One of the very first blog posts I came upon this summer when my blogging journey began was Julie’s Volume of 3D Shapes with Play-doh. I have been so excited to do something like this since I read this post and since I found little tubs of play doh at the $1 spot at Target.

Instead of finding the volume, we used the play doh to do one of 7th grade’s new 7th grade stadards, slicing 3D figures.

Each of the kids was given a container of play doh and a plastic knife. We formed 3D shapes and then made parallel and perpendicular cuts and examined the cross sections. This was one of my favorite things we have done this year, and I am pretty sure the kids agreed! They really seemed to get what we were doing and had a little fun, too!

The other awesome part was the kids were over the top impressed with my amazing sculpting skills. And I do not have amazing sculpting skills. But every single class was in awe of my shapes and how quickly I made them. Great ego booster.

# Floor Plan

This past week, we have been working on a version of Sarah’s Apartment Remodel Project. We did not do all of her amazing flooring stuff, we just stuck to finding the basic area and perimeter of rooms. I did change some things a bit.

Sarah posted a picture of the floor plan she used, but she said she didn’t have the file anymore. I ended up creating my own that is pretty much the same exact thing as hers without the detail. I also changed some of the measurements.

Here is the space I gave them to work in.
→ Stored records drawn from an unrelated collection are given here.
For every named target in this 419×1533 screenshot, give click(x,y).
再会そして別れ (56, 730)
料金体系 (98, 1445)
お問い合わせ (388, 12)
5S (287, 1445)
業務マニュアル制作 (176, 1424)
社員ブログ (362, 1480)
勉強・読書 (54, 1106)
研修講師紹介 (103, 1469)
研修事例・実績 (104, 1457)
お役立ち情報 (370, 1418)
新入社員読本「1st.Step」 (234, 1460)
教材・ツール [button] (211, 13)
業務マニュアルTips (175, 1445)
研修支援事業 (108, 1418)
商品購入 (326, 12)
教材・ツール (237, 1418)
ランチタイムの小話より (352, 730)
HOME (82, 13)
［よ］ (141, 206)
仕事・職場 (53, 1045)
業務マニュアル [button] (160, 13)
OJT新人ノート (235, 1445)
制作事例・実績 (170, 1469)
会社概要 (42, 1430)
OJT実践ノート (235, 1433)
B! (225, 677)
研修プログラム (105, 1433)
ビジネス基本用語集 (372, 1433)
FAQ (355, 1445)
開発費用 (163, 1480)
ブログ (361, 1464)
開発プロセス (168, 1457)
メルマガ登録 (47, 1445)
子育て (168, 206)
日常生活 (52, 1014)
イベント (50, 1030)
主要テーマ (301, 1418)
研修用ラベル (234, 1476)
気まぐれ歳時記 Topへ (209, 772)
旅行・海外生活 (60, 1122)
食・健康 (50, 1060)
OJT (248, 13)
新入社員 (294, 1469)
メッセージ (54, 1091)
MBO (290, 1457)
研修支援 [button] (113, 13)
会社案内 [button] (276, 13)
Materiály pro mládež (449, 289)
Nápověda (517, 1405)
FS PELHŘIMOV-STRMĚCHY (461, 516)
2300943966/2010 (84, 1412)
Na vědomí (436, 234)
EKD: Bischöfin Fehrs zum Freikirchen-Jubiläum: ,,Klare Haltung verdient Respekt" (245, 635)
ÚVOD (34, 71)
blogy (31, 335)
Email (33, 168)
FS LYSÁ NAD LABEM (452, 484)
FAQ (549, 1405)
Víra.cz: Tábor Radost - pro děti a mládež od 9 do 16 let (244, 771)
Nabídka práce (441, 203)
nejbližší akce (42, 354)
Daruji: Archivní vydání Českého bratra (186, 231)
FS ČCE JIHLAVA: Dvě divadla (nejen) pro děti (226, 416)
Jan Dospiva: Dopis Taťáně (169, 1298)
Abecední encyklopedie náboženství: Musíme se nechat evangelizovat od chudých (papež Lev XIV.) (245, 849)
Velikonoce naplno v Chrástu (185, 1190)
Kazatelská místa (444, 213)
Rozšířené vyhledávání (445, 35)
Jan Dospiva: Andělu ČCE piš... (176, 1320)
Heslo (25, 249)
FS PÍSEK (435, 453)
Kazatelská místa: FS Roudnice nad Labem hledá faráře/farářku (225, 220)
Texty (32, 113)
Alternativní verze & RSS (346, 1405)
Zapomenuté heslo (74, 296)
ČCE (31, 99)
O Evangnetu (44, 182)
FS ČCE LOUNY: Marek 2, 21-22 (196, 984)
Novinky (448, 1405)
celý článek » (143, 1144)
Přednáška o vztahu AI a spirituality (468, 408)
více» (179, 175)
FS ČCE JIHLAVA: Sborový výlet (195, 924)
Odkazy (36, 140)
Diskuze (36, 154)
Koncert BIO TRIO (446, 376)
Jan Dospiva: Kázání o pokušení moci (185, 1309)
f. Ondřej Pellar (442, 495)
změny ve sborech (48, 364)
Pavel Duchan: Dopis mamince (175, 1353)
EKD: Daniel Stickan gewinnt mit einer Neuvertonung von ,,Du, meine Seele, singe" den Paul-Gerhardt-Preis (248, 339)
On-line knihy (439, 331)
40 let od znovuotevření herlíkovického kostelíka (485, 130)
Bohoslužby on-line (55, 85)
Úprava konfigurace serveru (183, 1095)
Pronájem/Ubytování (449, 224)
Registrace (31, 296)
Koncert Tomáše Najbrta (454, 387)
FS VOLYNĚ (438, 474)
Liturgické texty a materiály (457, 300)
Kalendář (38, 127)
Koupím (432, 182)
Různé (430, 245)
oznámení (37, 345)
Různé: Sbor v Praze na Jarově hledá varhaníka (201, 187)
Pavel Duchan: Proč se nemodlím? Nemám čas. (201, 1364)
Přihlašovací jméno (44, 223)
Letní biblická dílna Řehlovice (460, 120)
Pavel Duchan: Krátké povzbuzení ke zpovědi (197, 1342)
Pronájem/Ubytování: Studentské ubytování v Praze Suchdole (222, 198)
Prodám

Sarah had them draw all of the rooms on graph paper, then use that paper to find the area. I started off with this as my plan, but then decided that was not necessary since they had the measurements. Big mistake. While I think this activity had the potential to be great, the amount of rooms that I gave them (since I also added outside stuff), along with no graph paper was way overwhelming and too much. I will for sure do this again, I think it was a great way to have them figure out missing measurements and find the area of irregular figures. But I for sure will have them do it on graph paper! This will make the concept of area so much easier to understand and help them to visualize the area much better.